We sold the rental house we owned up in Lebanon. The deal closed Friday.
You might remember that after a longtime tenant moved out early this year and we started renovations to rent it again, a beam supporting part of the house failed. Read about it here. Our son and his buddy, who have some experience repairing foundations, thought they could tackle it. But they soon realized it was over their heads.
As we looked through the rest of the property we realized it needed lots of costly repairs and updates, probably including demolishing the garage.
After everything else we’ve lived through in the last three years, the stress of this was staggering. It overwhelmed us. We needed to step back. We locked the doors and walked away for a month, pretending the house did not exist.
This wasn’t the only thing going on in our lives. Both Margaret and I started new jobs this summer. Margaret’s mom passed away. There’s much more, equally impactful, but it all involves stories that belong more to other people than to me and so aren’t mine to tell.
Margaret and I finally agreed that we have neither the emotional nor the energy reserves to handle all of these rental-house projects. There was no good way for us to pay for it all anyway. So we got a Realtor, listed the house, and waited anxiously. After several weeks a flipper made a barely acceptable offer, which we eagerly accepted.
This house hanging over our heads was a source of constant worry and anxiety for me. I felt like I was being stalked by a wolf.
I’m easily anxious, and I feel things intensely. I probably learned to be anxious along the way but I was born with deep feelings.

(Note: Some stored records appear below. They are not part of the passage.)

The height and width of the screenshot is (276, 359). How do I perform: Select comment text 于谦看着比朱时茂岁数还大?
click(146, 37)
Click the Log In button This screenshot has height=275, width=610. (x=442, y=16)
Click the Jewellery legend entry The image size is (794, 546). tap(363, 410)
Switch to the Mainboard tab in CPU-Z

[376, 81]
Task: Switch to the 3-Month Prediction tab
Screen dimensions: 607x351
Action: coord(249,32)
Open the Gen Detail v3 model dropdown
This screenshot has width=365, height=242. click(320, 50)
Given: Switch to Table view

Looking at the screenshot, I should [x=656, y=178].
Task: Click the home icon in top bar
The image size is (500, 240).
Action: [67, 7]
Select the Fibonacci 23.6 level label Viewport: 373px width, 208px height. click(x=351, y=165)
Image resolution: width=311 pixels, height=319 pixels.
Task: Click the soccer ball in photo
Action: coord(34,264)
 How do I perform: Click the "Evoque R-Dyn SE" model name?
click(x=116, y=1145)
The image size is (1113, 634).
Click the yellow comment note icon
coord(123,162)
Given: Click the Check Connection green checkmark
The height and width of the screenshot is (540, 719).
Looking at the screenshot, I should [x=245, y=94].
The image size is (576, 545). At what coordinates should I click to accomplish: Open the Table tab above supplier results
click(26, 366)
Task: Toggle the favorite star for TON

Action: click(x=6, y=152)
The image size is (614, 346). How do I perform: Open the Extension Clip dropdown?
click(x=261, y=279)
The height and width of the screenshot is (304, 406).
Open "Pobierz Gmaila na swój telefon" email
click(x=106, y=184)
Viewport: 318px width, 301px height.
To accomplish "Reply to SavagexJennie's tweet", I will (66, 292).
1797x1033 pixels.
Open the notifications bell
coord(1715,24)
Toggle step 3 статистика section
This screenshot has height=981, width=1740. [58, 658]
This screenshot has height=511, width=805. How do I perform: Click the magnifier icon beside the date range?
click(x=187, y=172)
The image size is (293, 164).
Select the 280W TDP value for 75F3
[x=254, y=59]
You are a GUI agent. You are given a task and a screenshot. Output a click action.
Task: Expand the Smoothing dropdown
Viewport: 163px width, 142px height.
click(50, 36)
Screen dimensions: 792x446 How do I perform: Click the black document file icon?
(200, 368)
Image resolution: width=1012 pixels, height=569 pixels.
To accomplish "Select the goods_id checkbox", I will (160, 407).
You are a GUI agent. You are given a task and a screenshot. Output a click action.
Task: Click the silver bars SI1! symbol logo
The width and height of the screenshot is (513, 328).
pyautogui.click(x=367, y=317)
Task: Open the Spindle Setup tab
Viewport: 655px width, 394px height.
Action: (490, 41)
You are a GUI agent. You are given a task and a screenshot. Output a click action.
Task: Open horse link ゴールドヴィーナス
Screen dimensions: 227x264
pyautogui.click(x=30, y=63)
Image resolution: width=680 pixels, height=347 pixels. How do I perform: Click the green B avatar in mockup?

I wish I had learned to handle my feelings when I was younger. But my family didn’t know what to do with me when I was lost in deep feelings, especially anger and sadness. It just wasn’t in their wheelhouse. What I learned to get through those formative years, unfortunately, was that I had to stuff my deep feelings down, put them away, pretend they weren’t happening.
As I entered adulthood I found this left me handicapped in forming healthy relationships and in handling stress.
Since then I’ve done a lot of work and have come a long way toward being able to handle myself. I learned that when my feelings run deep I need to pause and give them space to run their course. While I’m experiencing deep feelings, I don’t always think straight. Trying to think then often only prolongs those feelings needlessly. It’s best to just notice them, feel them, let them roll. When they subside and my head is clear, I can make good choices about what to do.
It often takes a lot of time for intense feelings to pass — hours, sometimes more than a day. I hate it. It robs me of the energy and attention to do things I’d rather do, and delays me taking needed actions on whatever triggered the feelings.
But I’ve made it work, and by my late 40s I had found greater equanimity than I’d ever known. Learning how to do this was the best gift I ever gave myself.
These last three years put me to the test. It has truly been one incredibly difficult thing after another. I didn’t have time to process one thing before two or three more piled on.
I’ve had to keep pushing forward. Hard choices kept needing to be made, and we made them. We had to keep working so that we could stay fed, clothed, and sheltered. Everyday life had to be lived — groceries bought, cars repaired, grass mowed, dinners prepared, bills paid.
Layered difficult feelings about our various challenges soon intertwined, became indistinct. I was just raw all the time and could only vaguely explain why.
I tried to cope with alcohol, a dead-end street that I detailed here and here. I tried to cope by escaping with Margaret on getaway weekends. Those were good for us, but only temporarily suspended reality. I tried to cope with leaning into my hobbies. I may have made more photographs in 2019 than in any other year of my life.
But mostly I’ve coped by being angry. Really angry. I’ve wanted to blame somebody, anybody for all of this. I’ve had to work very hard to keep from it.
I’ve also been well beyond my capacity for a long time. I’m in a sort of defense mode, pushing away hard everything that feels like a threat. I’ll bet if I could think more rationally about things I’d see most of them aren’t threats.
I finally figured out about a month ago that being in this angry defense mode feels safer than letting go and feeling what I actually feel about all that’s gone on.
So I’ve gone back to fundamentals. When a wave of hard feelings comes, I let it. I don’t judge it, I don’t try to figure out what triggered it, I don’t even label it as any particular feeling. I just let it happen.
Fortunately, these waves tend to come when I have quiet time alone, rather than in the middle of dinner or a meeting at work. Unfortunately, a lot of my quiet time alone comes after bedtime. I let the feelings roll for an hour, maybe two. But then if they haven’t passed I take one of the pills the doctor prescribed and am asleep within a half hour.
But while the feelings roll, I hold them loosely, and muster as much compassion as I can that I have to feel them at all. That we’ve had to experience all these serious difficulties. That we don’t know when good times will return.
These feelings are not here to harm me; they are not my enemy. They are not obstacles on my path. They are the path.